Ici, pas d’ordures dans les rues comme souvent dans les petites villes indiennes. On pourrait presque dire que les rues sont propres. Pourtant, cette crasse semble être incrustée partout depuis des décennies.

Les zanskari semblent n’avoir aucune notion des horaires, ni de la parole donnée.

Hier, pas d’eau chaude dans une chambre qui était censée l’offrir. J’ai râlé car j’ai dû me doucher à la va-vite, au seau, avec de l’eau glaciale…

Couvert de la poussière de la journée, je me sens incapable de me coucher dans des draps propres et d’y bien dormir. Donc la douche, même glacée et au seau, est incontournable.

J’ai un peu de mal aussi avec Johny qui, décidément, n’a pas les mêmes notions d’hygiène que moi. S’il est parfaitement propre sur lui, il a des comportements surprenants tels que poser sur des draps tout propres un sac de voyage qui a traîné par terre dans la poussière toute la journée,

Afin de mieux nous protéger du froid dans certains lieux, à certaines heures, nous nous sommes acheté chacun une bonne couverture en poils de yack, très chaude. Je ne peux vous décrire la saleté de la boutique et des « châles » exposés à la poussière à longueur de journée. Eh bien, voilà pas que Johny secoue le sien et s’en enveloppe en rentrant dans la chambre trop froide ?

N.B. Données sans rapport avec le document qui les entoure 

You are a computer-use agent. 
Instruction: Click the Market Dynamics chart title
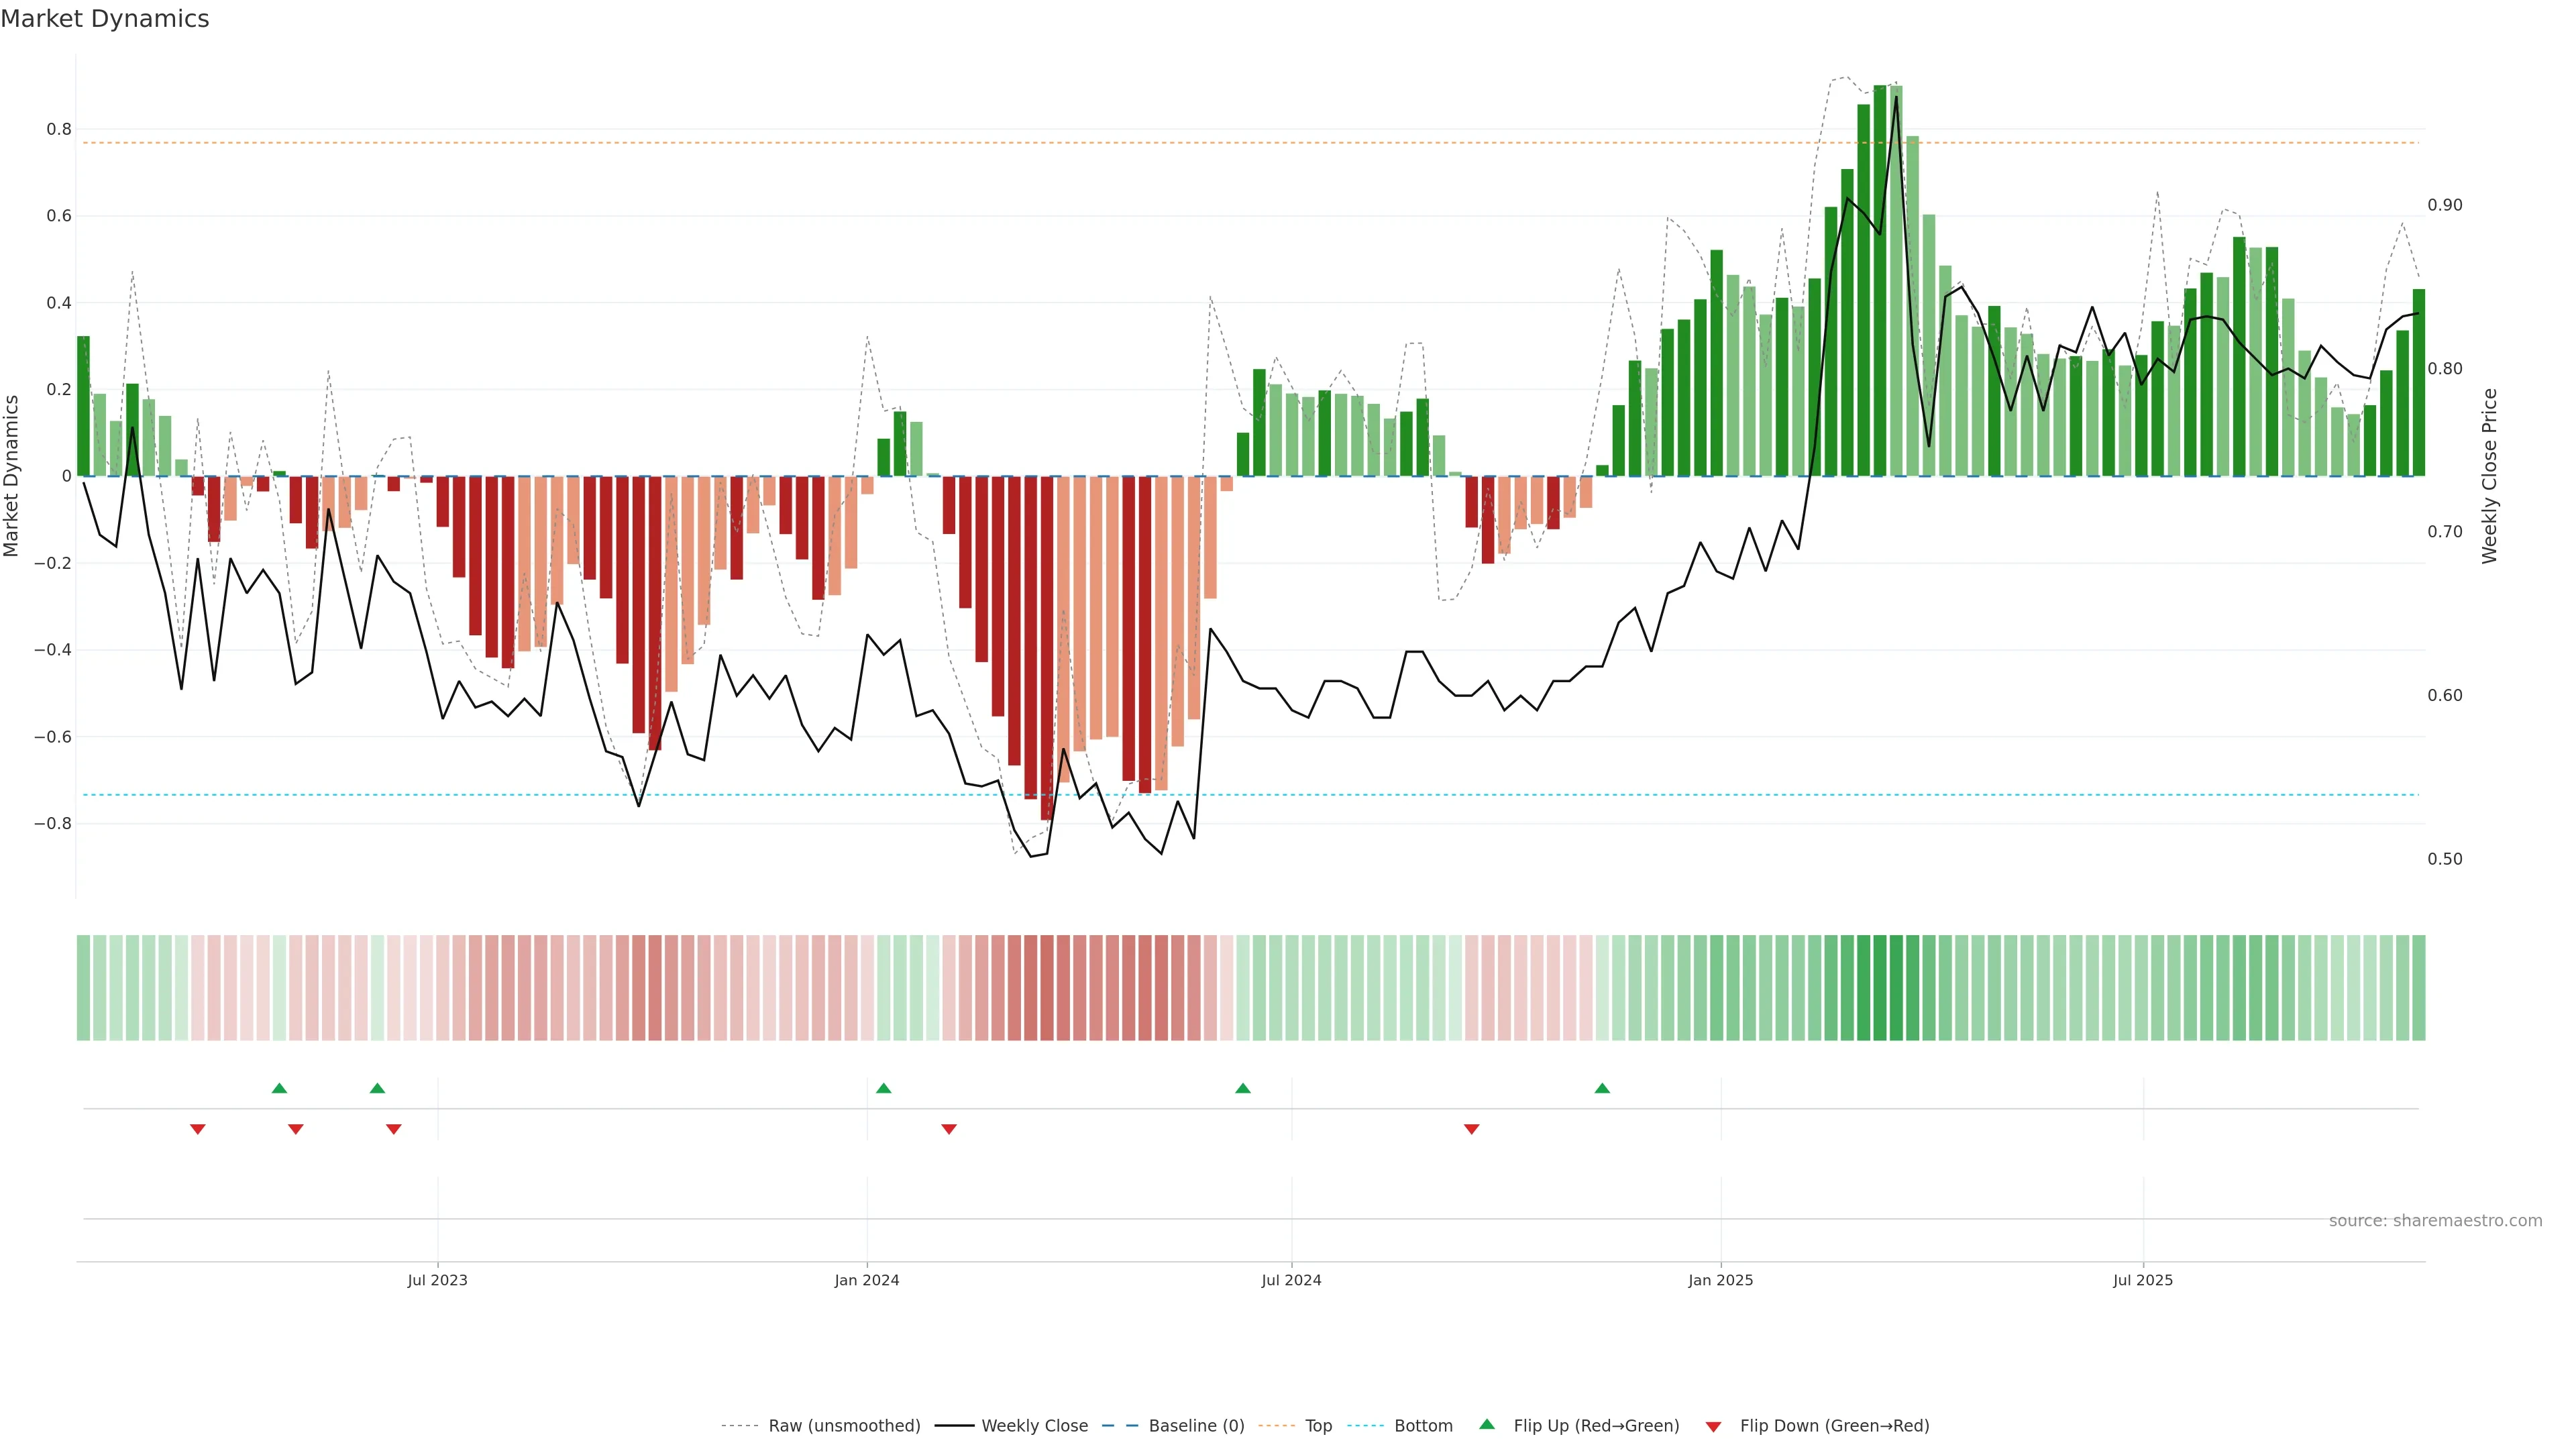pyautogui.click(x=105, y=19)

– Mais tu ne le laves pas avant ?

– Ah bon ? Tu crois qu’il faut le laver ?

– Mais tu n’as pas vu d’où la vieille femme les a sortis ?

Johny au quotidien est adorable, je n’ai rien à dire, mais ses conceptions et positions sur un certain nombre de sujets sont incompréhensibles pour moi. Par moments, nous sommes un extra-terrestre l’un pour l’autre.

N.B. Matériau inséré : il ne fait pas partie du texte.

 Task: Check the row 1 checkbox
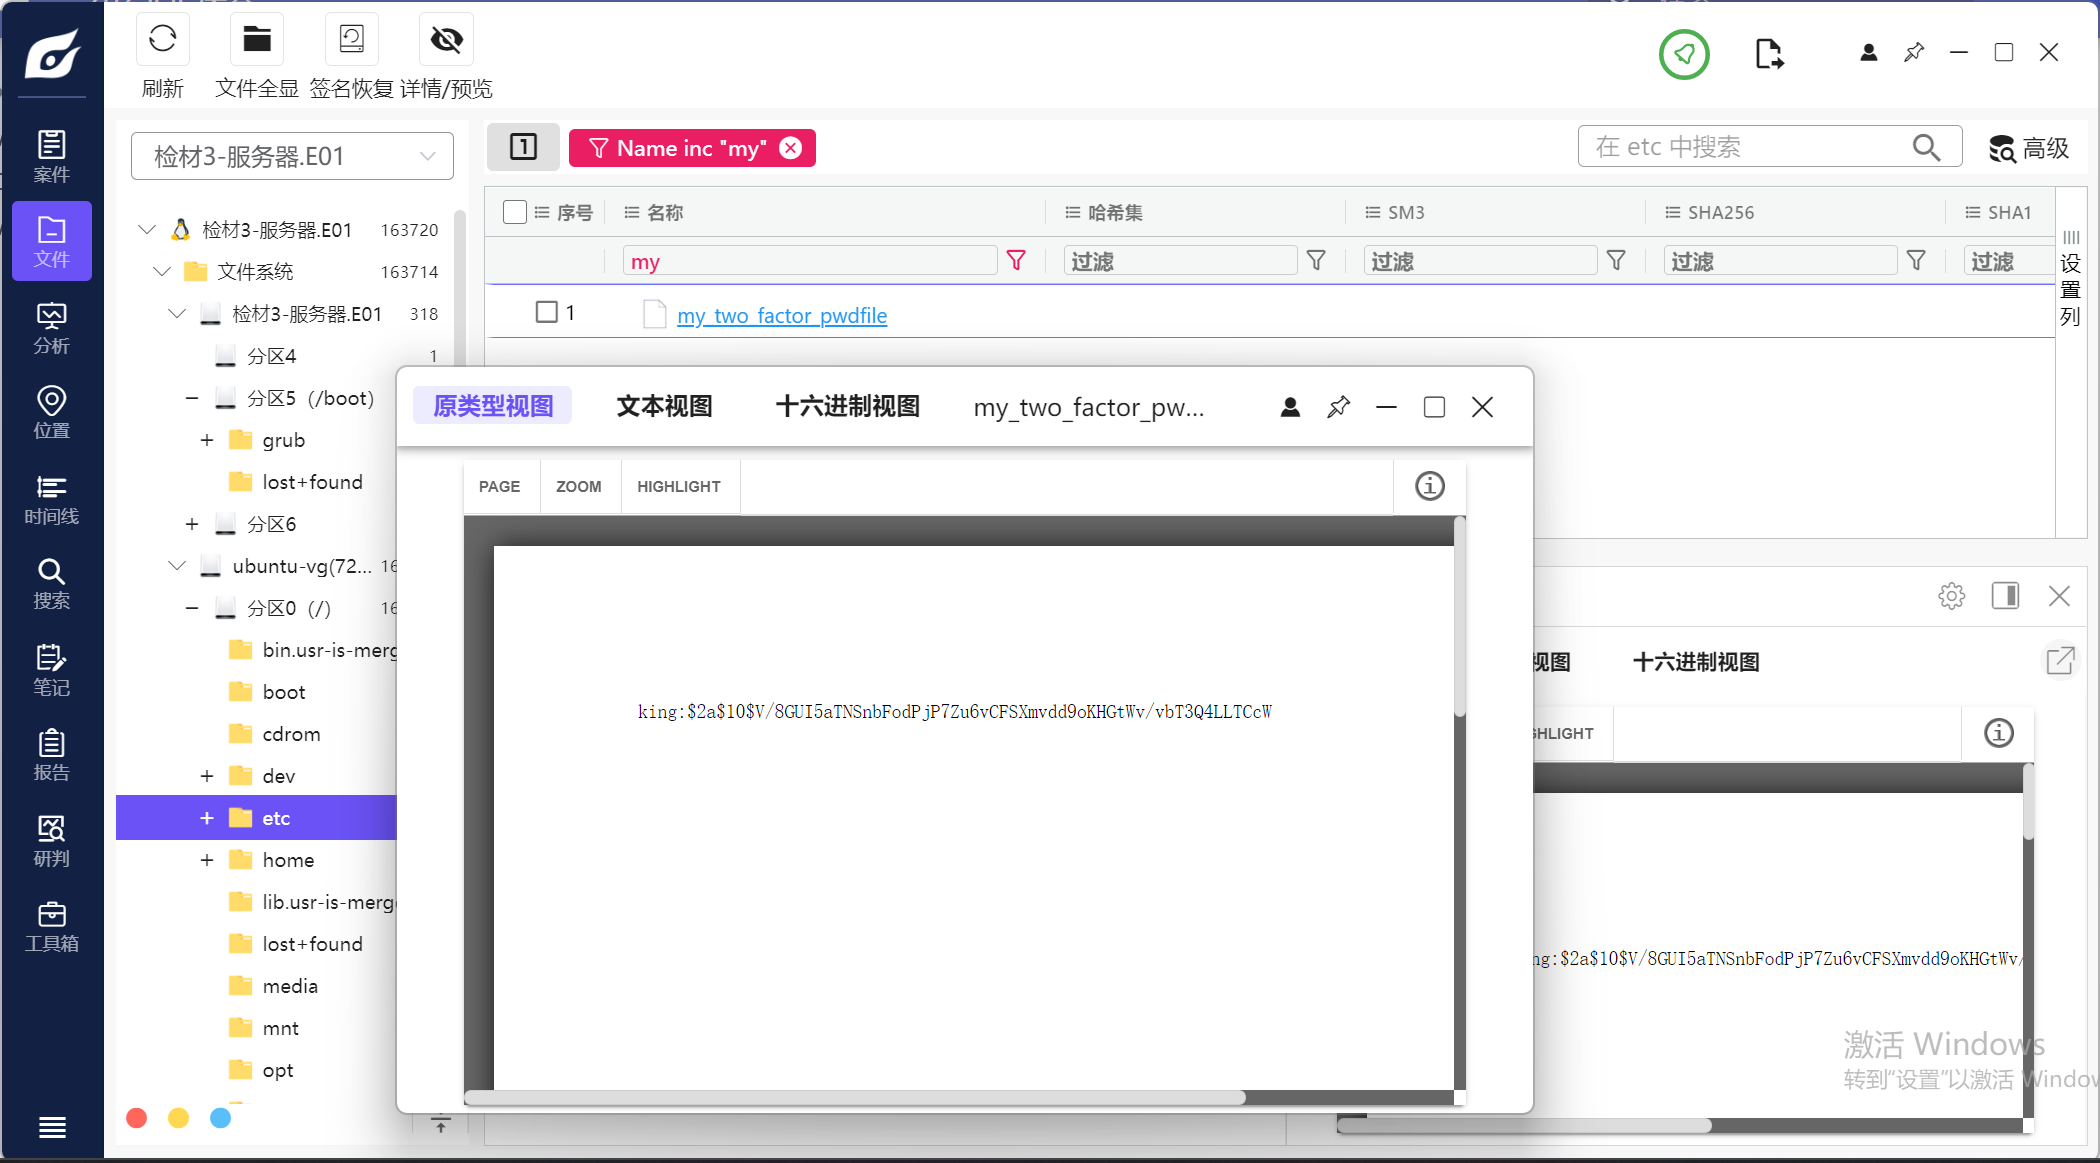(546, 312)
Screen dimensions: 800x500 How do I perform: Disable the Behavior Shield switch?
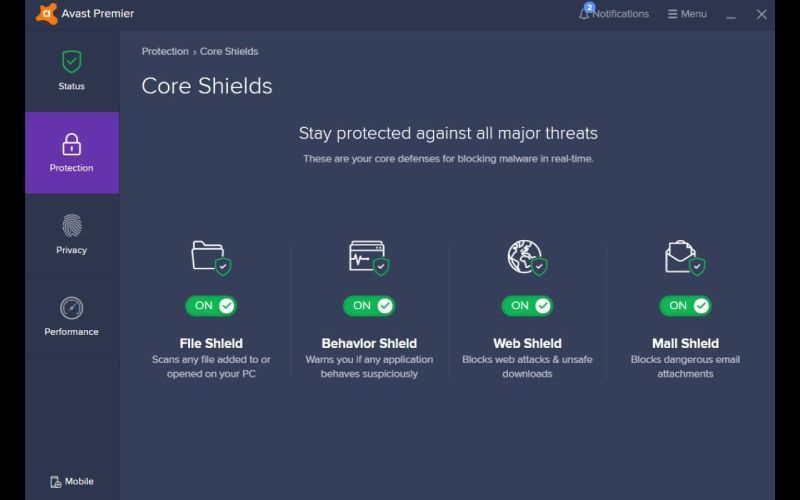pos(369,305)
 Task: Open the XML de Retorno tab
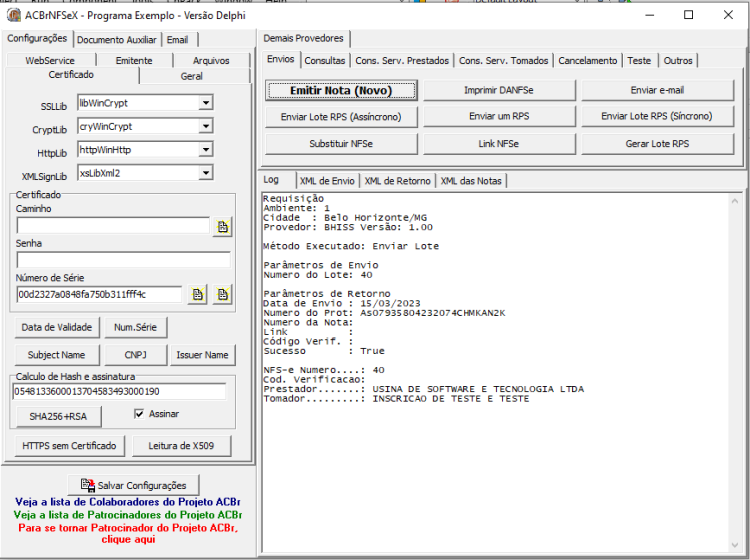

Voyager avec un indien sera pour moi une sacrée expérience, très enrichissante.

Hier pas d’eau chaude, aujourd’hui pas d’eau froide !!!

Nous avons fait notre cantine du Lhassa Restaurant, mon boui-boui adoré. On y mange comme des rois. Non seulement la nourriture est copieuse, mais encore elle est délicieuse et servie dans des assiettes et des verres propres.

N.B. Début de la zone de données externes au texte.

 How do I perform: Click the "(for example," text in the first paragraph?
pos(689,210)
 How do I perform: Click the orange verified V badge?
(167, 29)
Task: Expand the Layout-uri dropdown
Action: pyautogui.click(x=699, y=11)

Mais quel dommage que la patronne soit si sinistre et si peu aimable.

J’avais déjà goûté aux momos dans mes précédents voyages en Inde, en particulier à Bodhgaya, mais j’ai découvert là tout une gamme de plats tibétains, parmi lesquels le pain tibétain, « tingmo », la soupe « Thukpa », mais j’avais un faible pour la soupe « Tenthuk » dont les pâtes ne sont pas des « noodles », mais de grosses pâtes rectangulaires plates et épaisses.

Quant aux « pancakes » tibétaines, ou tout au moins celles de ce restaurant, il s’agit presque d’un gâteau tant elles sont épaisses !

Une seule suffit pour combler un estomac affamé au petit déjeuner.

Vous l’avez compris, je n’oublierai jamais ce restaurant de Padum.

Un autre très beau souvenir de Padum c’est la visite du petit gonpa de Tagrimo. Nous y avons grimpé à travers champs en jouissant d’un très beau point de vue sur la vallée.

Ici, pas de terrain aride, de soleil brûlant, de pierres et de rocs. Mais des sources fraîches, des arbres dispensant une ombre généreuse et bienfaisante, des jardins fleuris aux riches couleurs.

Un petit paradis.

Par moments je me prends à rêver que je quitte tout et tous pour me retirer au fin fond d’un monastère du Zanskar ou du Ladakh, de préférence dans un lieu très isolé en haute montagne à méditer et contempler la Nature chaque jour pareille et chaque jour différente. Mais je sais que ce n’est qu’une utopie, que je ne suis pas prêt. Pas encore. Pas dans cette vie. Alors je redescends sur terre et je reprends ma vie quotidienne.

Le jeune moine qui nous a guidés a tenu, après la visite, à nous inviter « chez lui » pour boire un thé accompagné de quelques biscuits. Son petit « deux pièces » était parfaitement propre et bien rangé.

« Chez lui », parce que les moines ne vivent pas en communauté comme chez nous. Chacun a son propre logement. Une seule petite pièce pour les plus pauvres, allant jusqu’à une jolie petite maison confortable pour les plus riches. J’en reparlerai ultérieurement.